Baseball cards have often contained printing errors. Whether they were corrected or not is what determines if there’s a premium. Many errors and variations are found in the sets of the 1950s and 60s and with baseball solidly entrenched as the national past time, even young fans could spot them. Some were hardly noticeable, perhaps a misspelling of a player’s name on the back, or an omission of a minor statistic.
Others stood out quite clearly to a bona-fide baseball aficionado. In 1957, Topps made Aaron into a left-handed batter—without letting Henry know! Apparently, the reverse negative was used when the card was being printed, giving the impression of Aaron batting in opposite form. When a card didn’t look right, most of the time it was though an oversight by Topps or Bowman. But there were occasions when a fun-loving major leaguer would get into the act. Detroit Tiger third baseman Aurelio Rodriguez was one such performer. Rodriguez, then a member of the California Angels, sent a batboy who bared a mild resemblance to himself out to pose for the photo session held by Topps to use on their 1969 cards.
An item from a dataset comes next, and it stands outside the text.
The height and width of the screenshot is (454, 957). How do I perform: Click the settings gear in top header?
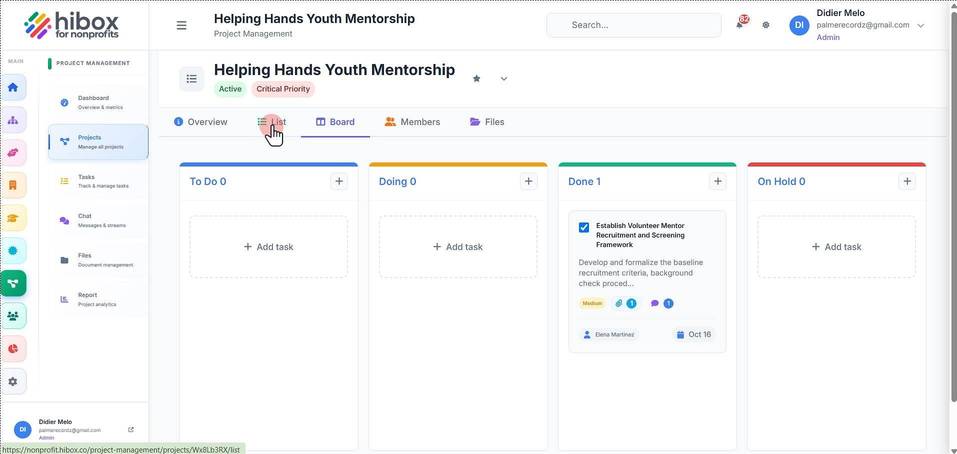tap(766, 25)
Although Topps probably wasn’t amused when it discovered that it was printing the picture of an obscure teenager and the background information on Aurelio Rodriguez, that batboy will likely live on in baseball history as the youngest player ever to appear on a card.
Not surprisingly, when the words “baseball cards” are the subject of a conversation, most people will associate the cards with the pink stick bubble gum that came to be almost as much of a part of baseball history as the card itself. Yet many of the most popular cards in existence are those which were used as promotional devices for stores, in food products, chewing tobacco and the like. Tobacco companies were probably the first producers of cards, and contrary to manufacturers of today, their promotional tactics were aimed at adults. Five or the ten rarest cards in the hobby are tobacco-issued cards, issued from the early 1900s to 1920s.
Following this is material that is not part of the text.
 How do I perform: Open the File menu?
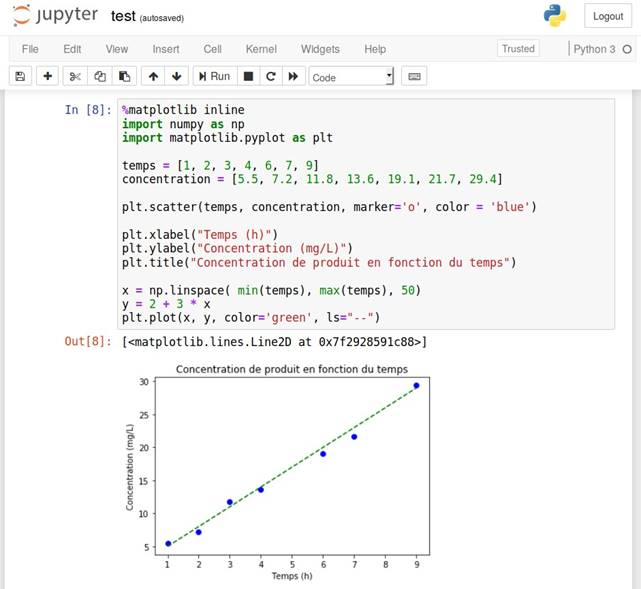(x=30, y=49)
Too far in the past for recall?
Well, perhaps Post Cereal’s baseball and football cards from the early 1960s are more suited to your era. Today these cards are worth around a dollar each for common players, while stars will set you back more. Hostess and Kellogg’s produced ‘food issue’ sets in the 1970s and they’ve also been known to come with pizza, beef jerky, ice cream, candy bars, hot dogs and just about every other type of food product you can think of.
Advanced collectors find it more of a challenge to engage in buying and trading to obtain a complete set of Cloverleaf Dairy or Kahn’s Wieners cards issued only in some areas of of the nation decades ago than they do to write to or buy directly from a dealer who has a volume of perhaps 500,000 cards issued by Topps during the same time period. Because of the limited distribution of the regional card editions, their value is also enhanced.
During the early 50s, then the Braves were the hottest thing in Milwaukee since beer, Johnston Cookies issued a set of cards for the entire Braves team for three consecutive seasons. No Wisconsin family could quite stomach a box or two per day, and thus the Johnson Cookie cards are not to be found in large quantities in collections of card enthusiasts
To this point, only the baseball card aspect of collecting has really been emphasized, but there are collectors of just about any sports collectable that one could imagine. And although first in collecting popularity among the major sports, baseball is not the only game in town. There are many football, basketball and hockey items that are of comparable monetary value and esteem.
Still, as long as baseball endures as the national pastime, collecting baseball cards will endure as a part of this pastime, taking a back seat to no other form of sports collecting.